What the task asks:
From the line containing "You are a computer-use agent." to the end of the records, print every line exactly, both ends included, and leave out the pictures.

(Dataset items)

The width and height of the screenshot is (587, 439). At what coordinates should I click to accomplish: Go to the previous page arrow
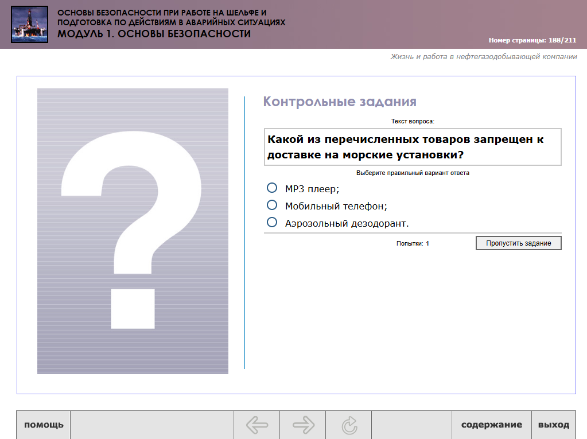[257, 425]
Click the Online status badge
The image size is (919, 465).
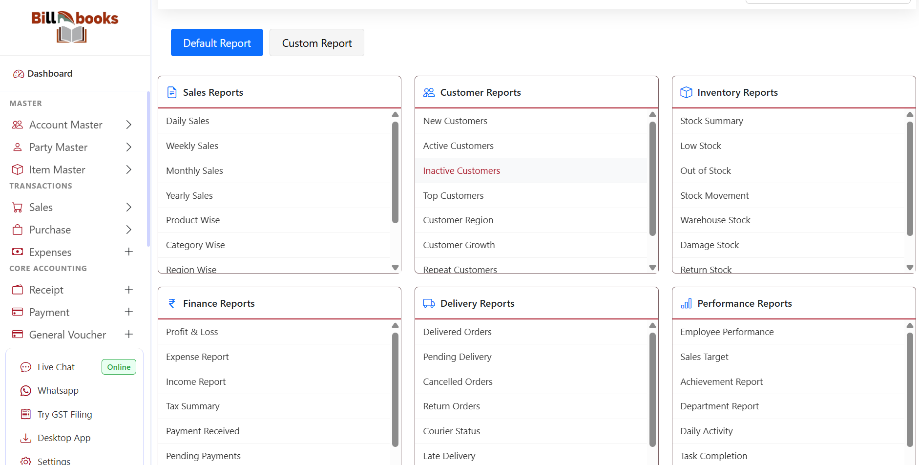(x=119, y=367)
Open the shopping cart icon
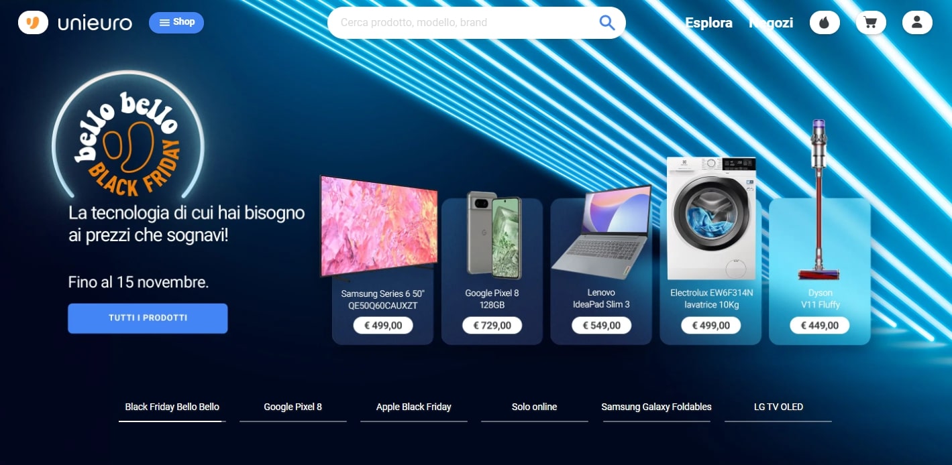952x465 pixels. (871, 23)
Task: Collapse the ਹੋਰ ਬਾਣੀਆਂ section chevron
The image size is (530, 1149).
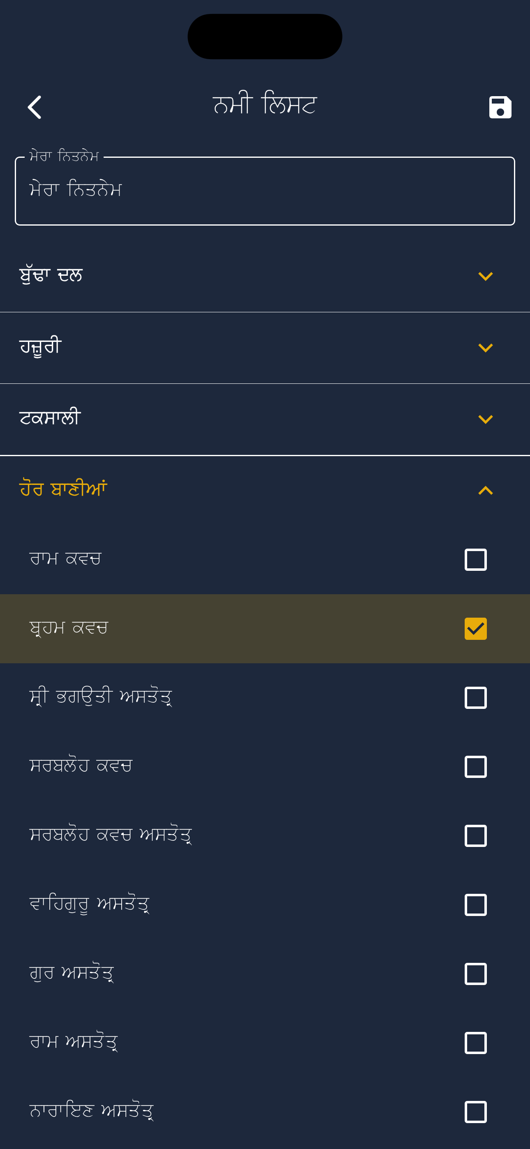Action: pos(485,491)
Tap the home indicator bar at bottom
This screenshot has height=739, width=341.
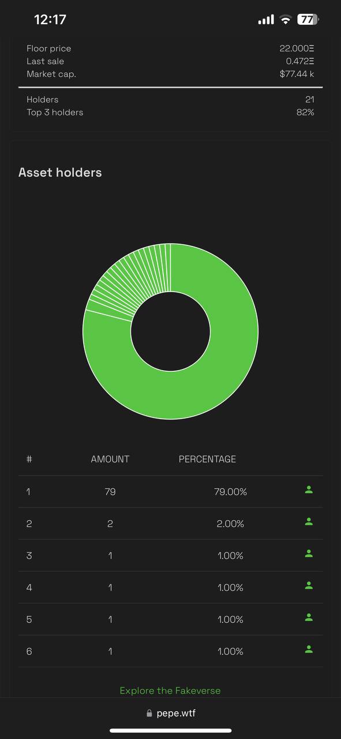(x=170, y=730)
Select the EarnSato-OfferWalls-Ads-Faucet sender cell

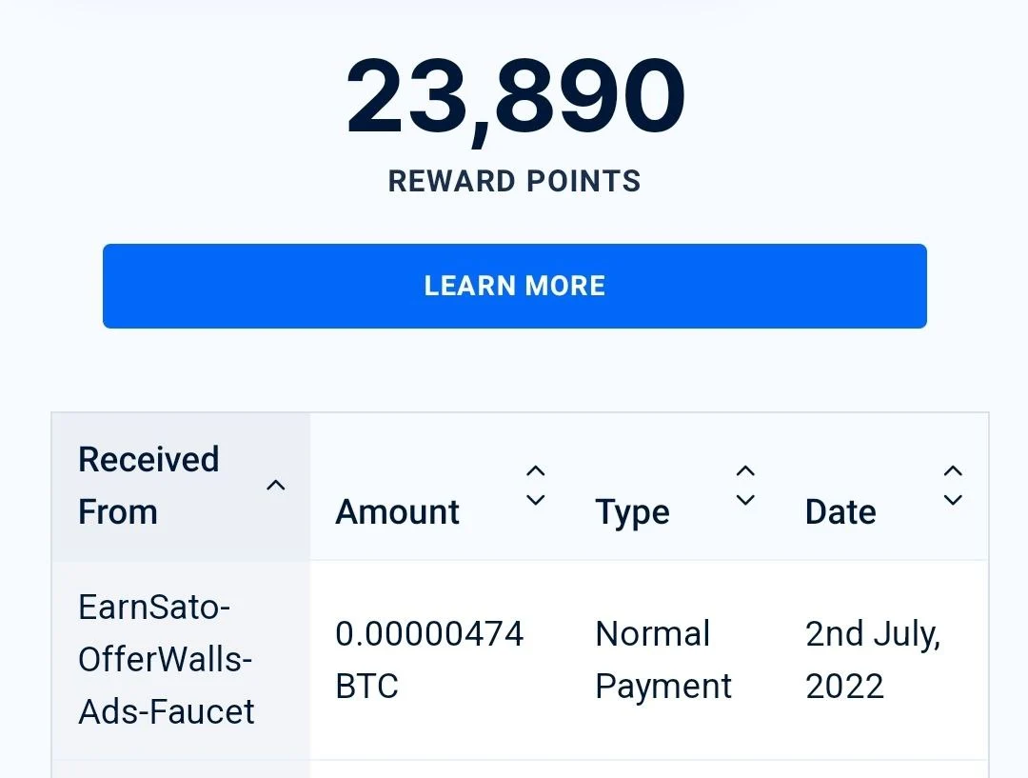180,660
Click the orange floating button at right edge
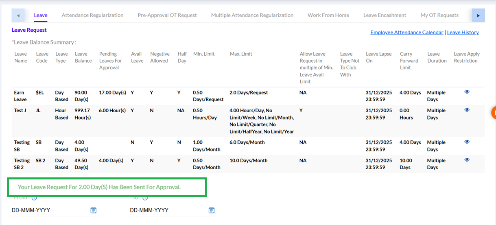The width and height of the screenshot is (496, 225). point(494,112)
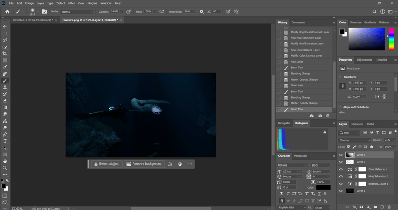Select the Crop tool

[5, 54]

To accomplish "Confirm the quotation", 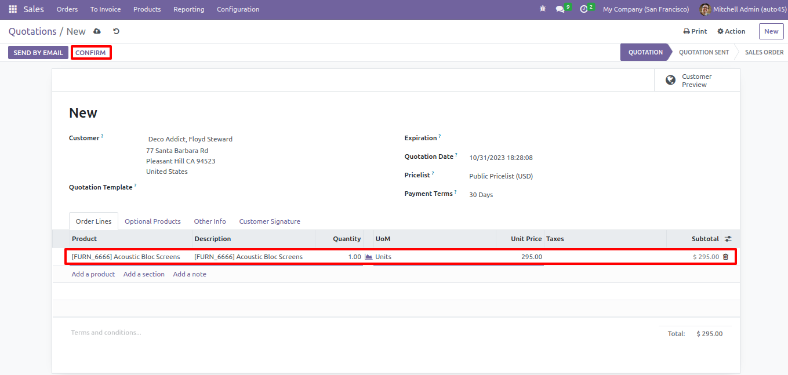I will [x=90, y=53].
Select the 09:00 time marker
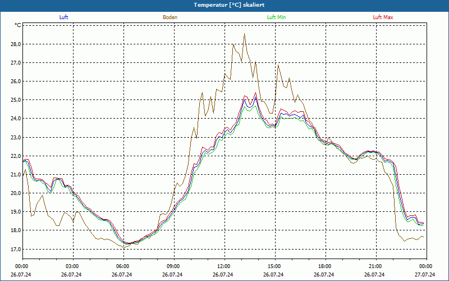449x281 pixels. click(x=173, y=266)
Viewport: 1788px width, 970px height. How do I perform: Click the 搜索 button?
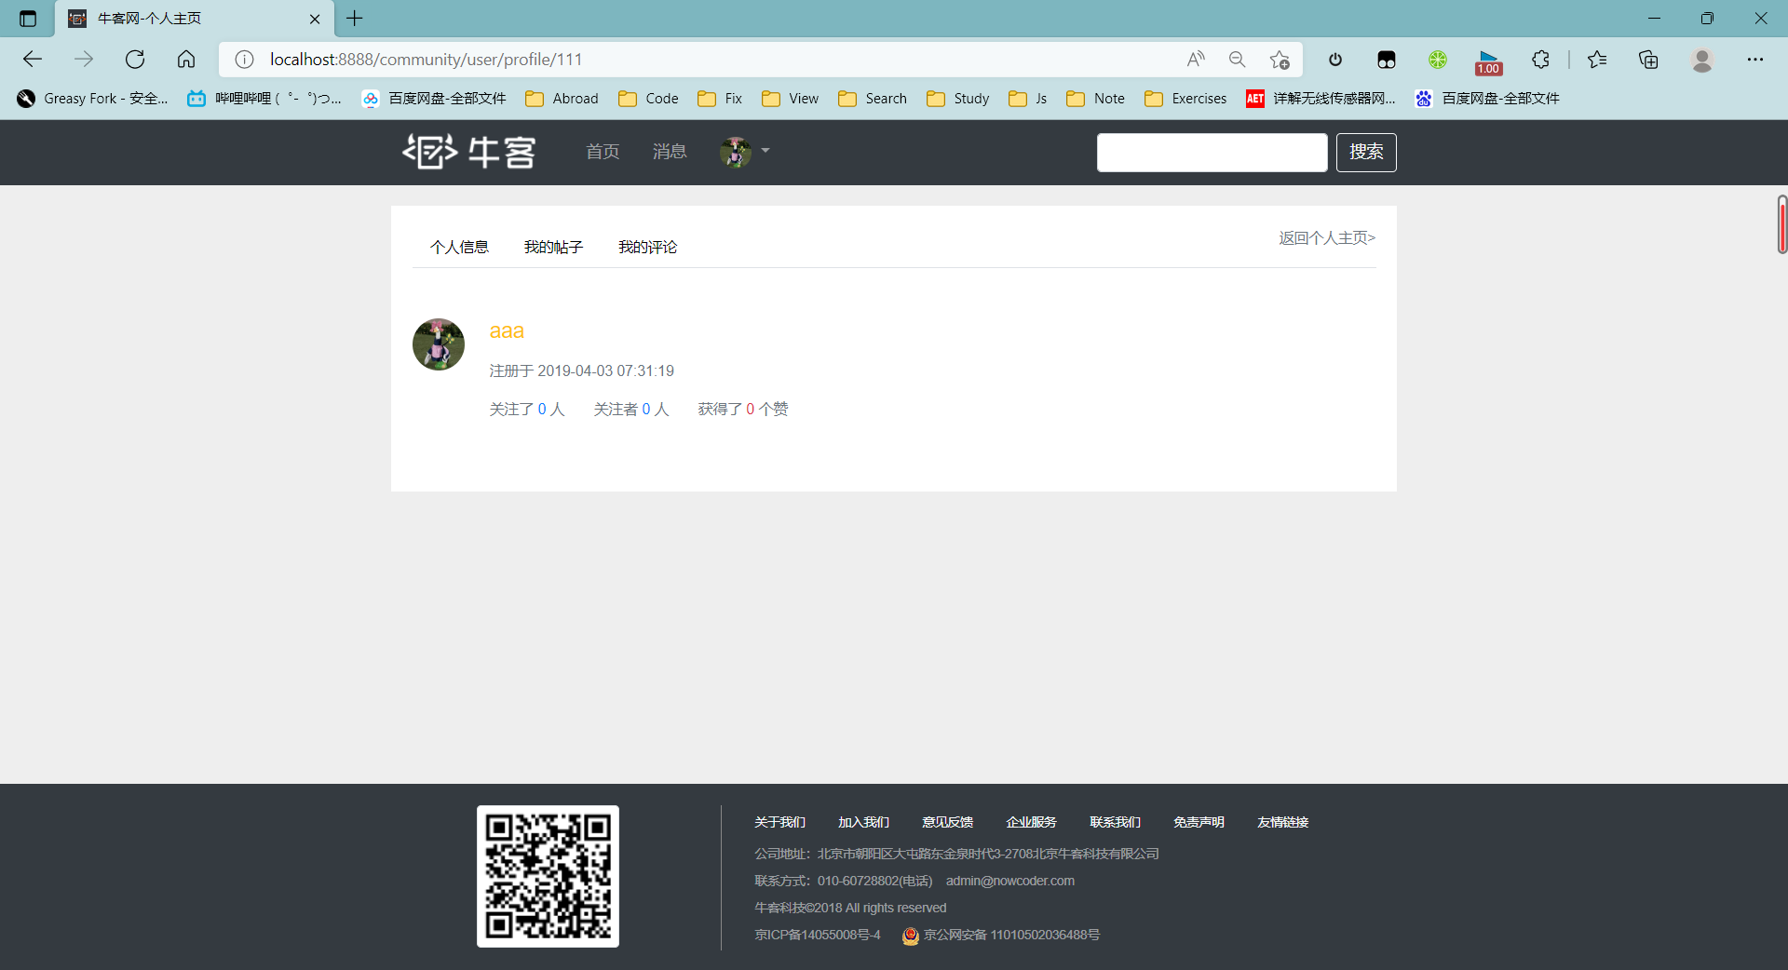pos(1365,152)
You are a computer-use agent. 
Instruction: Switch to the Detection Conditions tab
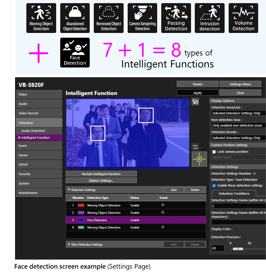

The completed task:
You are a computer-use agent. 
Instruction: Switch to the Detection Conditions tab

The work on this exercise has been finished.